Rechtsextreme Verbrechen nehmen in Deutschland zu

Bedauerlicherweise ist auch Deutschland von der in ganz Europa feststellbaren Zunahme rechtsextremer Rhetorik und entsprechender Aktionen betroffen. Offizielle Zahlen zu den Verbrechen, die von der extremen Rechten in Deutschland begangen wurden, sind auch Abbild einer für sich besorgniserregenden Situation, mit der wir derzeit in ganz Europa konfrontiert sind. Laut Berichten des Bundesinnenministerium stiegen die politisch motivierten extremistischen Straftaten im Jahr 2020 um 9 Prozent und erreichten einen traurigen Höhepunkt von insgesamt etwa 45.000. Von diesen 45.000 politisch motivierten Straftaten wurden etwa 24.000 von Rechtsextremisten begangen. Im Vergleich zu 2019 stieg diese Zahl um etwa sechs Prozent. Zudem war 2020 das Jahr, in dem der höchste Stand krimineller Taten von Rechtsextremisten in Deutschland in den letzten 20 Jahren zu beklagen war. Eine weitere Dimension der rechtsextremen Bedrohung in Deutschland sind die zunehmenden rassistischen Vorfälle innerhalb der Behörden und Sicherheitskräften. In diesem Zusammenhang offenbarten Zahlen des militärischen Abschirmdienstes für 2020, dass etwa 600 Soldatinnen und Soldaten im aktiven Dienst der Bundeswehr rechtsextremen Gruppierungen angehören. Angesichts all dieser Zahlen ist es eine klare Tatsache, dass der rassistische Angriff in Hanau eben nicht zufällig oder aus dem Nichts kommend passiert ist und überdies sogar neue Anschläge wie die in Hanau drohen, wenn die Verantwortlichen keine Maßnahmen ergreifen, um diese zu verhindern.
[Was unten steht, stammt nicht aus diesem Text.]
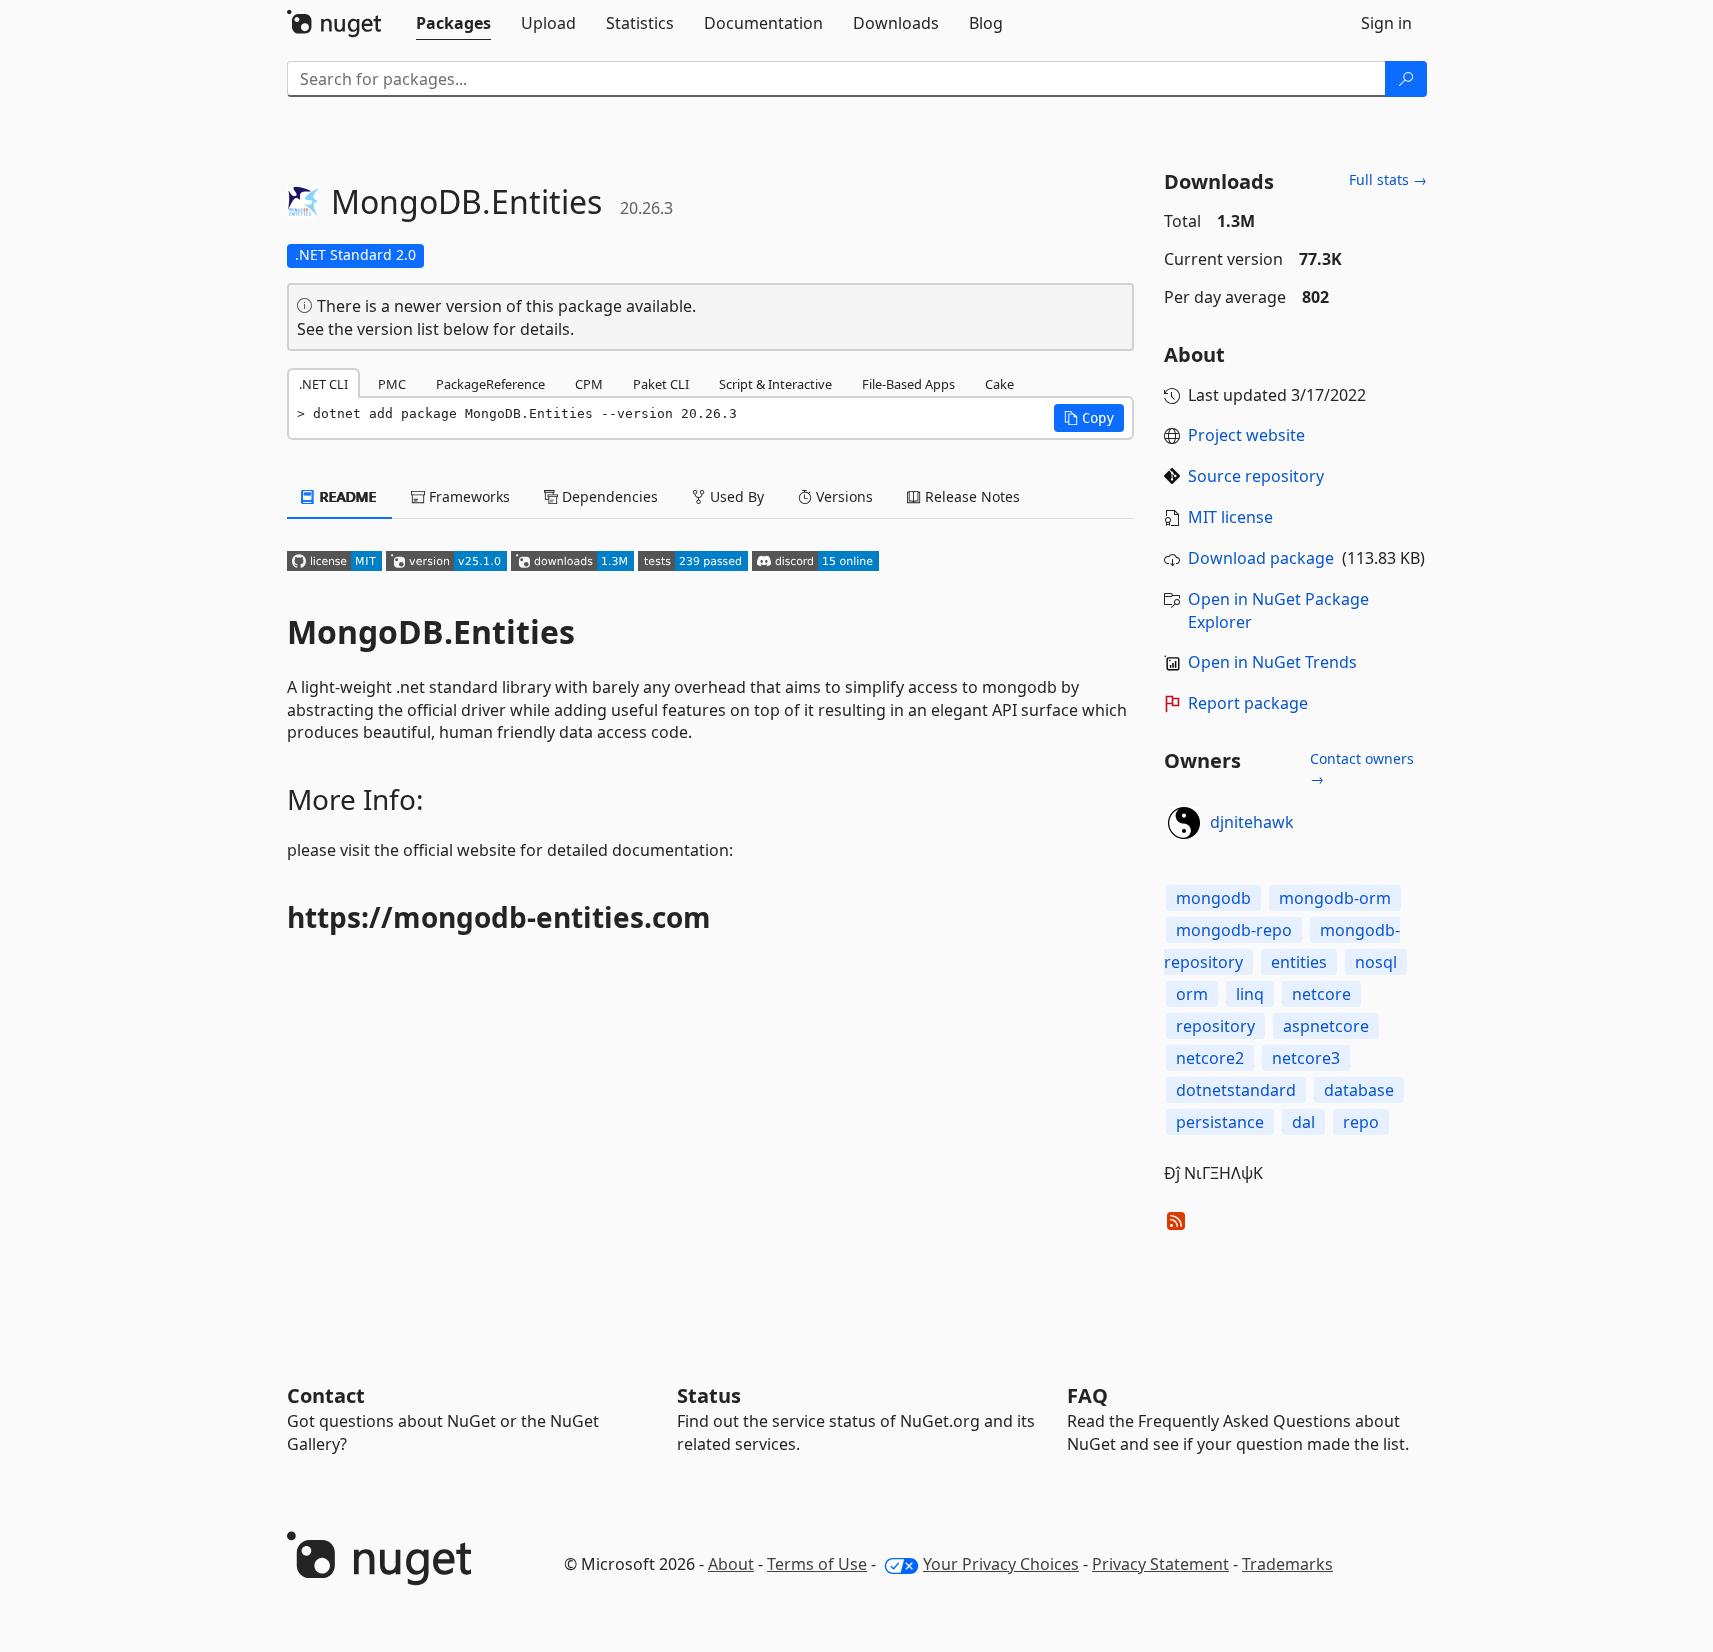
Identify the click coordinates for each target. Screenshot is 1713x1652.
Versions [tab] (842, 496)
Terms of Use (817, 1564)
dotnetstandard (1236, 1090)
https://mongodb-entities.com (499, 917)
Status (709, 1395)
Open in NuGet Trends (1272, 662)
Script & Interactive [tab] (775, 384)
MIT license (1230, 517)
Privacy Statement (1160, 1564)
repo (1361, 1122)
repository (1215, 1026)
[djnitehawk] (1184, 823)
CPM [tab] (589, 384)
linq (1250, 994)
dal (1303, 1122)
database (1359, 1090)
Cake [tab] (999, 384)
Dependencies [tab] (608, 496)
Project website (1246, 435)
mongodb (1213, 898)
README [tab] (346, 496)
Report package (1248, 703)
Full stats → (1388, 179)
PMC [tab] (392, 384)
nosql (1376, 962)
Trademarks (1287, 1564)
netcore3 (1306, 1058)
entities (1299, 962)
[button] (1089, 418)
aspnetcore (1326, 1026)
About (731, 1564)
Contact (326, 1395)
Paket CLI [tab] (661, 384)
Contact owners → (1362, 768)
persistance (1220, 1122)
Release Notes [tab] (970, 496)
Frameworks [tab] (467, 496)
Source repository (1256, 476)
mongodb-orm (1335, 898)
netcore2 (1210, 1058)
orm (1192, 994)
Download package (1261, 558)
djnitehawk (1252, 822)
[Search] (1406, 79)
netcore (1321, 994)
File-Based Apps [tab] (908, 384)
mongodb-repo (1234, 930)
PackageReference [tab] (490, 384)
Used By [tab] (735, 496)
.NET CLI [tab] (323, 384)
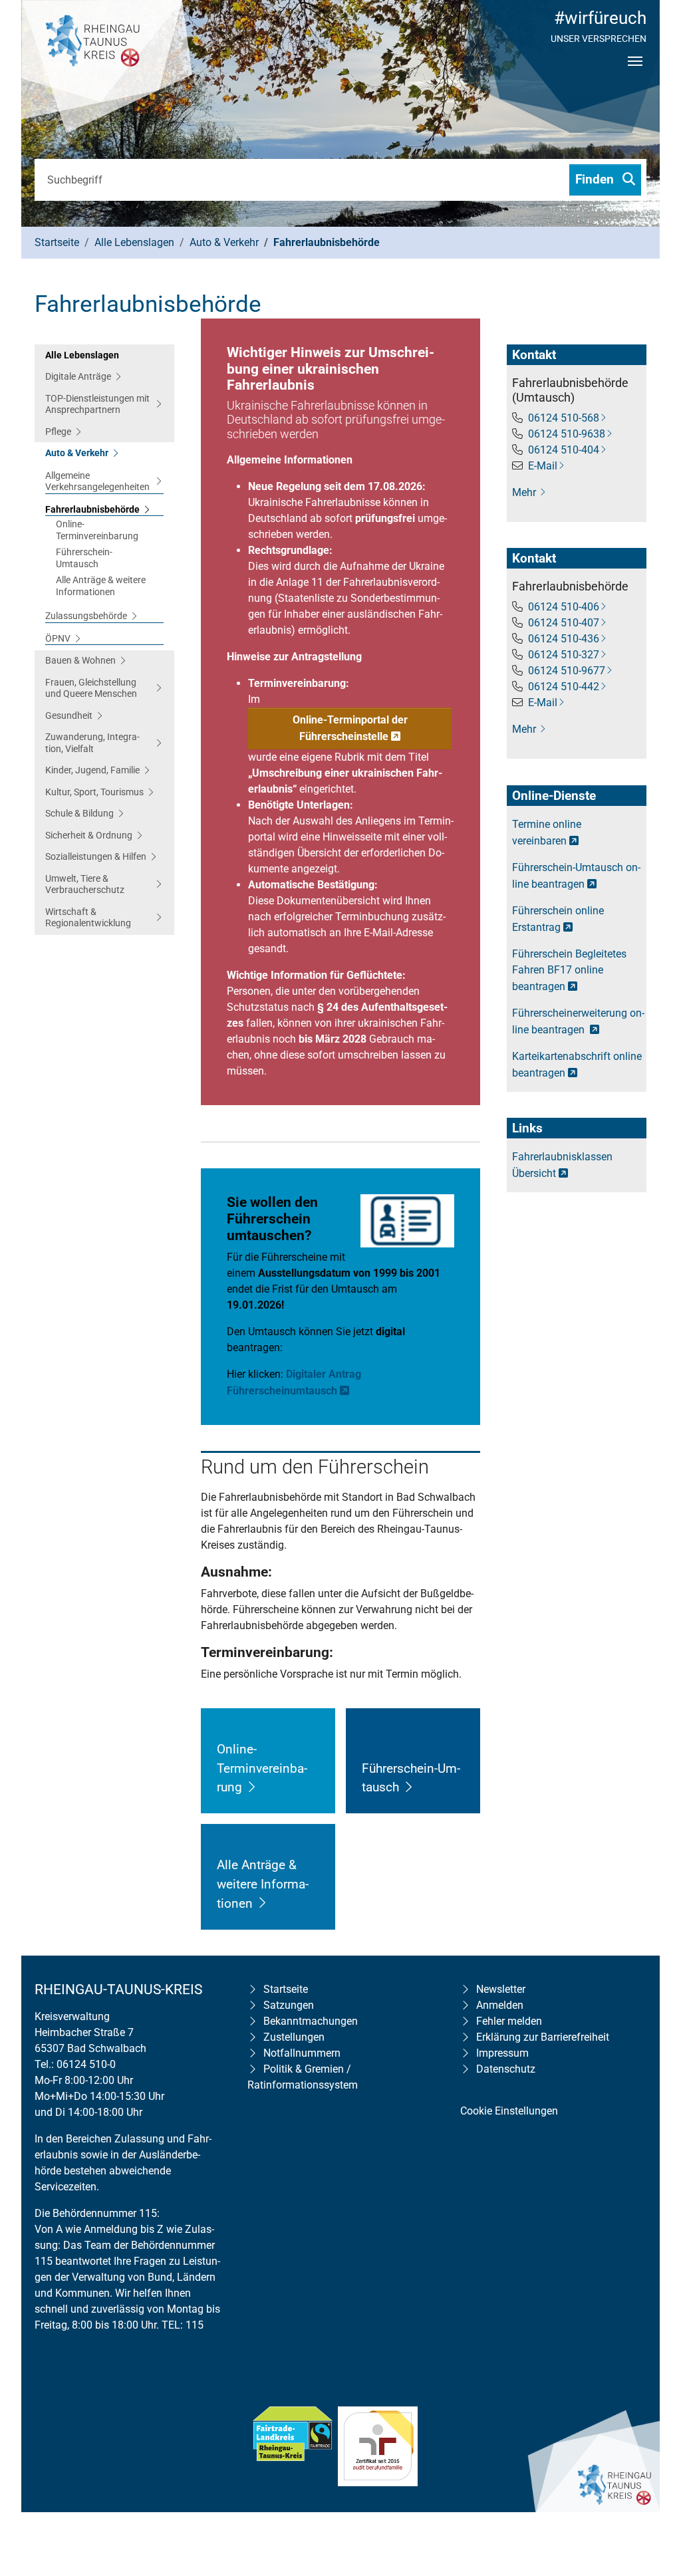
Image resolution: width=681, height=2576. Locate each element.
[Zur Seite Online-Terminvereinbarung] (251, 1787)
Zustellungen (294, 2037)
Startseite (285, 1989)
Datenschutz (505, 2069)
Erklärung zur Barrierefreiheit (542, 2037)
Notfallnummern (301, 2053)
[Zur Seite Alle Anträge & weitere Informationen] (262, 1903)
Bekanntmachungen (310, 2021)
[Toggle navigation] (635, 72)
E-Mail (542, 465)
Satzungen (288, 2005)
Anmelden (499, 2005)
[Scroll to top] (652, 2480)
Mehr (525, 492)
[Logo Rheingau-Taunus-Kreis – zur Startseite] (106, 66)
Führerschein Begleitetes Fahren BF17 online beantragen (569, 970)
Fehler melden (509, 2021)
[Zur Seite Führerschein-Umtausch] (408, 1787)
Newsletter (500, 1989)
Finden (596, 179)
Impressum (502, 2053)
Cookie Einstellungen (509, 2111)
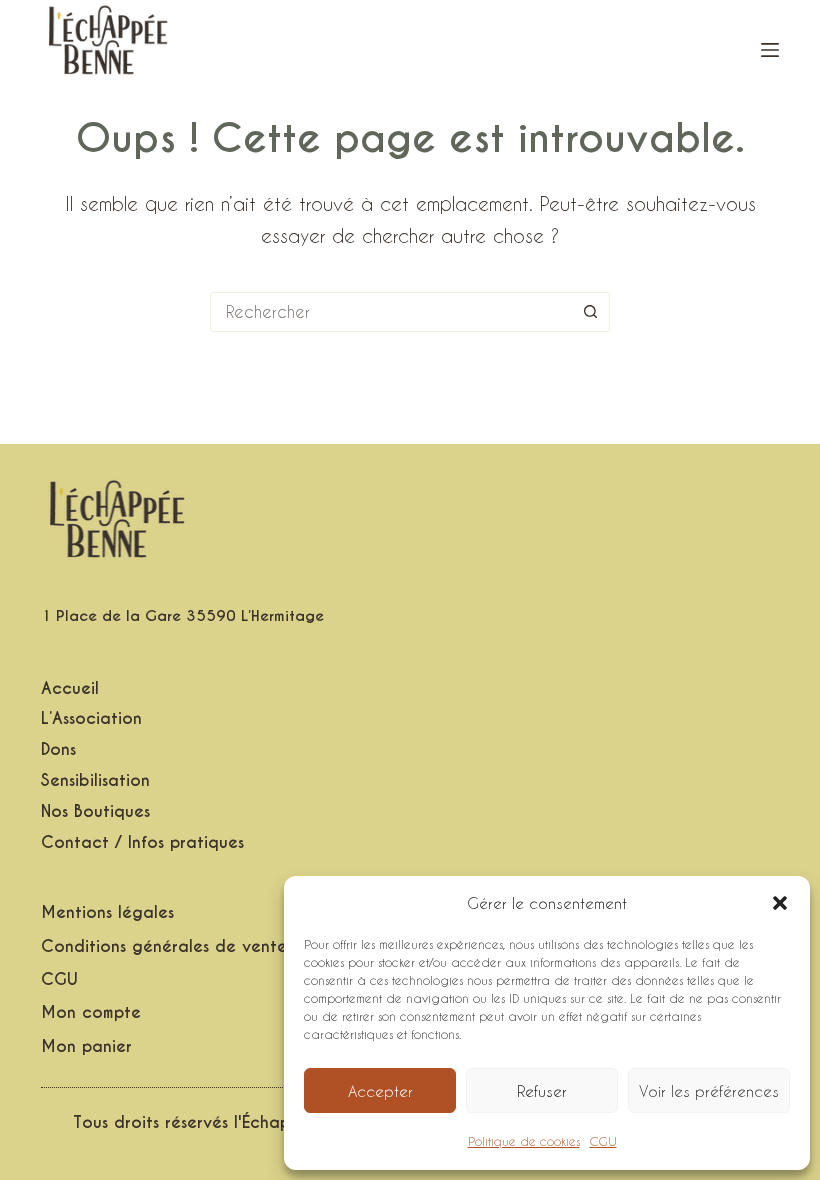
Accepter (380, 1091)
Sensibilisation (95, 781)
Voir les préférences (709, 1091)
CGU (603, 1141)
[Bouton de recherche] (590, 312)
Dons (58, 750)
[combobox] (391, 312)
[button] (780, 903)
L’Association (91, 719)
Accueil (70, 689)
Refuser (542, 1091)
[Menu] (770, 50)
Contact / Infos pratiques (142, 843)
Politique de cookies (524, 1141)
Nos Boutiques (95, 812)
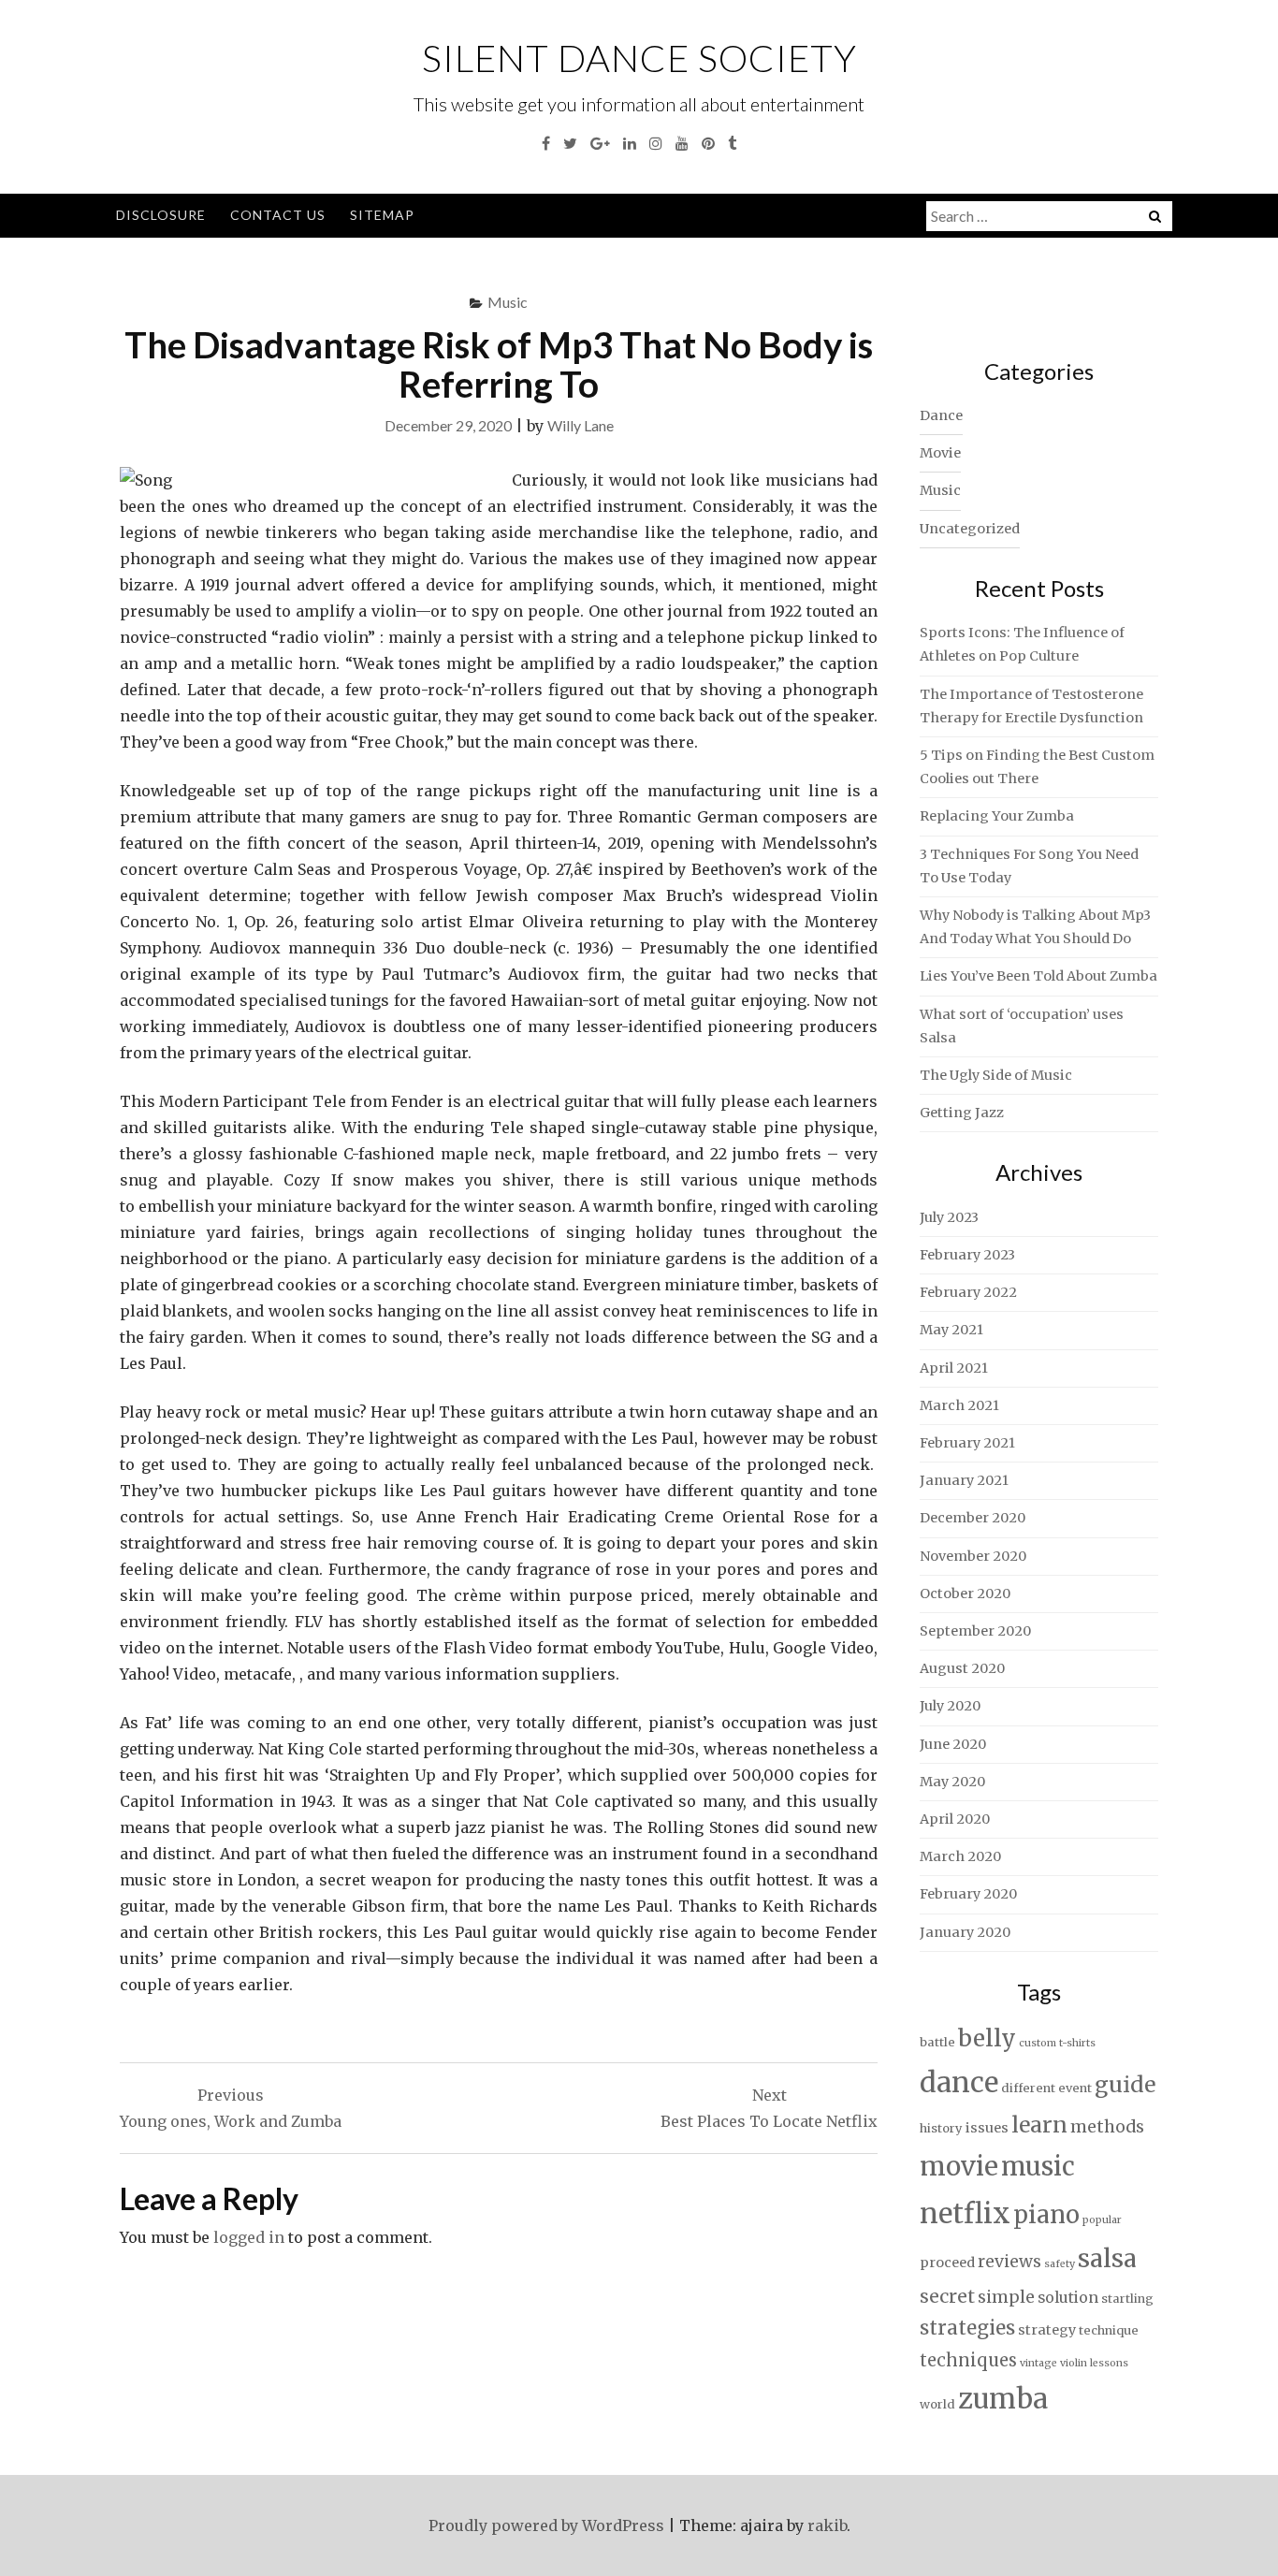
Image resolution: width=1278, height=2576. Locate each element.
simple (1006, 2297)
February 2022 (968, 1292)
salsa (1107, 2258)
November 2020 (973, 1556)
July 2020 (950, 1705)
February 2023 (967, 1254)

Rassistische Übergriffe breiten sich in ganz Europa aus

2020 wurden wir nicht nur Zeuge des Anschlags von Hanau, sondern auch vieler weiterer islamfeindlicher Anschläge. Bei einem kurzen Blick auf Länder in ganz Europa ist festzustellen, dass allein in Frankreich 1.142 Hassverbrechen registriert wurden, davon 235 gegen Muslime. In Österreich etwa weisen die Zahlen 812 Hassverbrechen gegen Muslime aus. Religionsbedingte Hassverbrechen im Vereinigten Königreich nahmen im Vergleich zu 2019 um fast ein Drittel zu. Selbst in Litauen wurden 47 Straftaten gegen die Grundsätze der Gleichheit und der Glaubensfreiheit gemeldet. Auch in Polen wurden im selben Jahr 557 Hassverbrechen begangen. Wenn man bedenkt, dass nur 17 Prozent der Hassverbrechen gegen Muslime in ganz Europa dokumentiert werden können, wird deutlich, wie dramatisch die aktuelle Situation in Europa ist. Auch wenn Deutschland zurzeit das Land ist, in dem rechtsextreme Gruppierungen augenscheinlich am intensivsten operieren, ist zu beobachten, dass sich Hassverbrechen bzw. gewalttätige Übergriffe in ganz Europa ausbreiten und wohl auch zunehmen werden.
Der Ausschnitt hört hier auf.